[Dataset entries]
--------------------

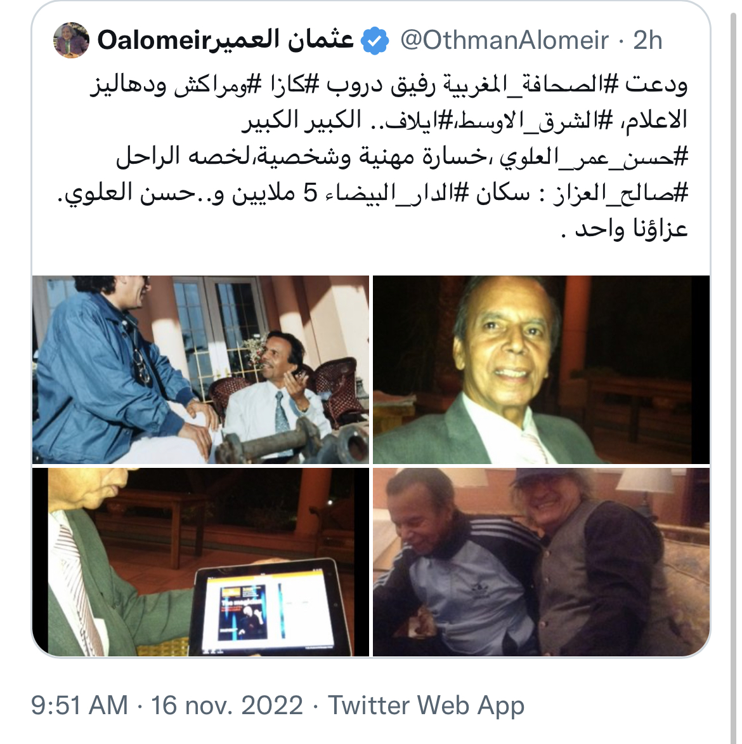
Task: Open the author's profile avatar picture
Action: click(71, 40)
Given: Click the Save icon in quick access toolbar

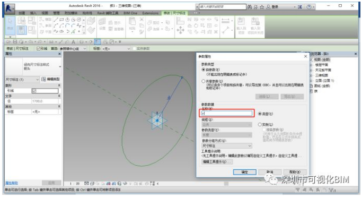Looking at the screenshot, I should [15, 42].
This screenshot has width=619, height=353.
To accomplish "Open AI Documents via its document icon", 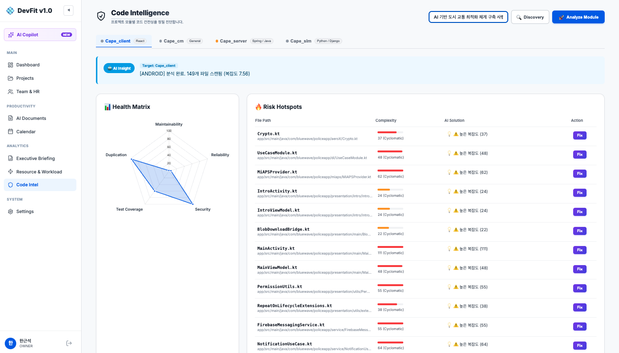I will pyautogui.click(x=11, y=118).
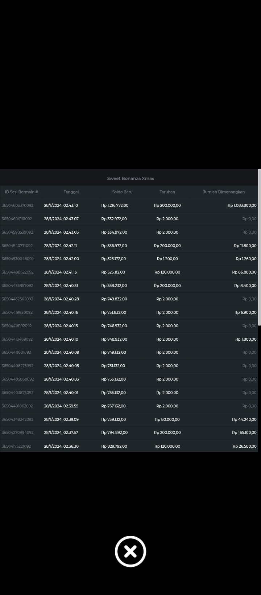The image size is (261, 595).
Task: Click the Jumlah Dimenangkan column header
Action: [x=224, y=192]

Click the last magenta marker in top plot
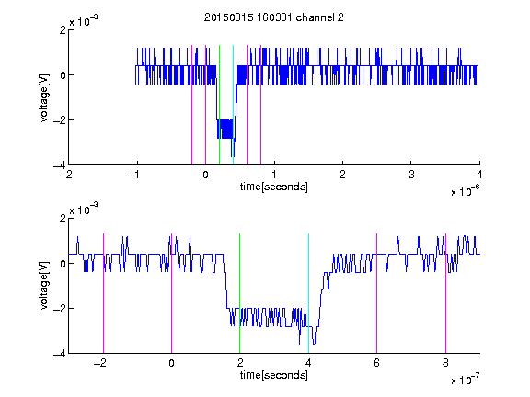260,105
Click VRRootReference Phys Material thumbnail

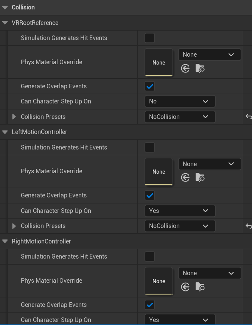coord(159,62)
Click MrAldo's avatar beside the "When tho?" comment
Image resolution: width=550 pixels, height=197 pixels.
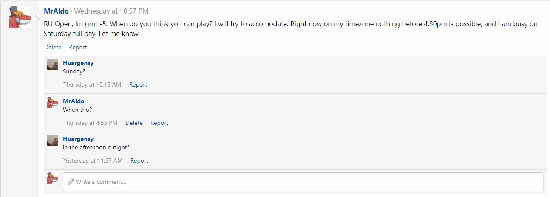pos(52,102)
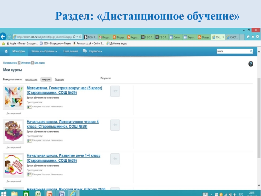Open Excel from the taskbar
This screenshot has width=261, height=196.
click(x=38, y=194)
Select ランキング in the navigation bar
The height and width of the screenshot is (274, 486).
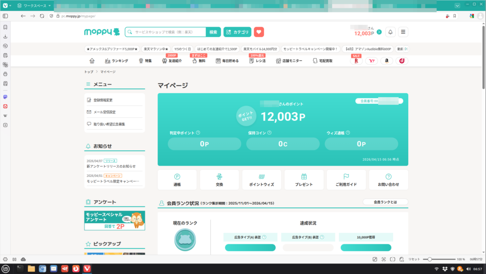116,61
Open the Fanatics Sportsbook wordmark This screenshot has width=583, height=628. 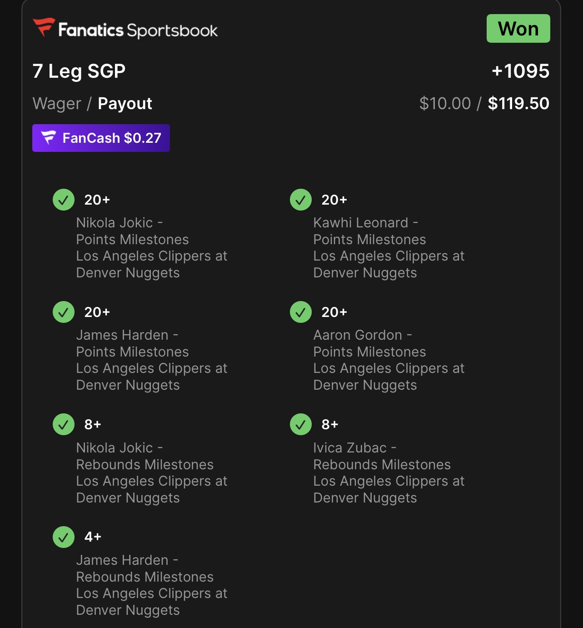[x=138, y=30]
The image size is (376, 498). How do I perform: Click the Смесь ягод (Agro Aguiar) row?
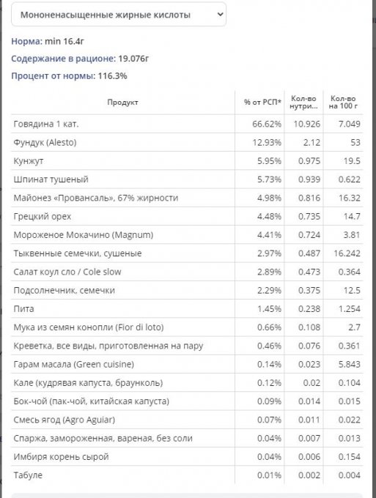(187, 420)
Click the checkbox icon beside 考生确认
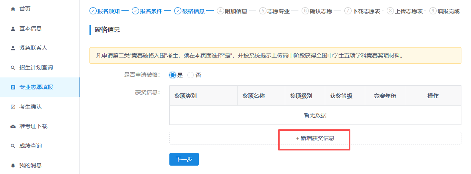This screenshot has width=471, height=174. pyautogui.click(x=13, y=107)
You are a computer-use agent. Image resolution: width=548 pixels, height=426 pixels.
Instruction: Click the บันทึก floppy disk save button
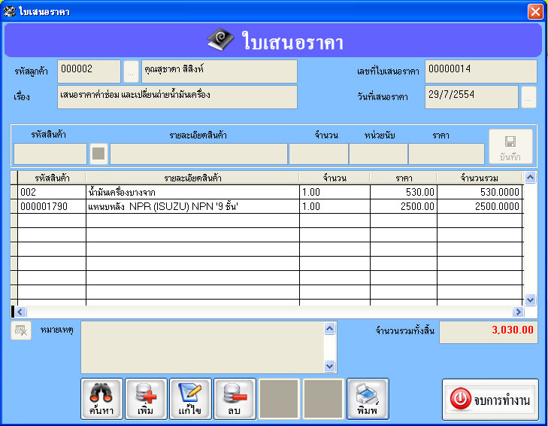click(x=510, y=147)
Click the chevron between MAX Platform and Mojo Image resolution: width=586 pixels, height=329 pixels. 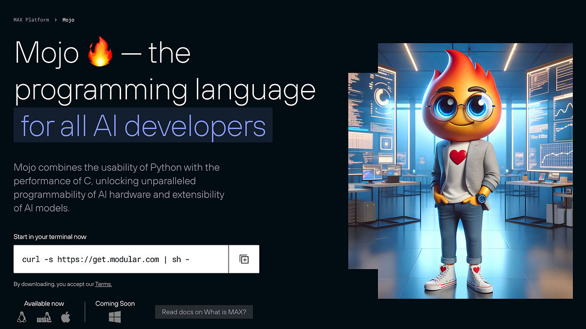coord(55,20)
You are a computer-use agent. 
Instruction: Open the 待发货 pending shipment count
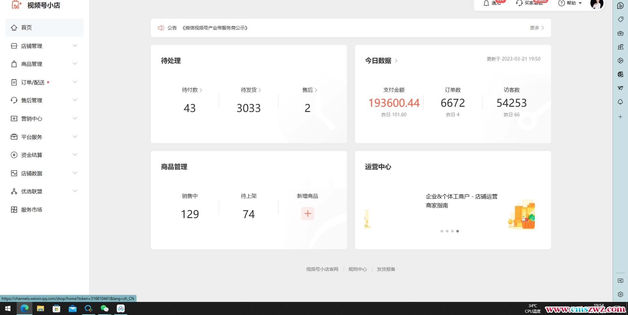point(249,108)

--------------------

▶ **WORK TASK**: Show a copy of each line from the records above in which the string "computer" occurs.

▶ **EXERCISE RESPONSE**:
You are a computer-use agent. Image resolution: width=548 pixels, height=426 pixels.
You are a computer-use agent. 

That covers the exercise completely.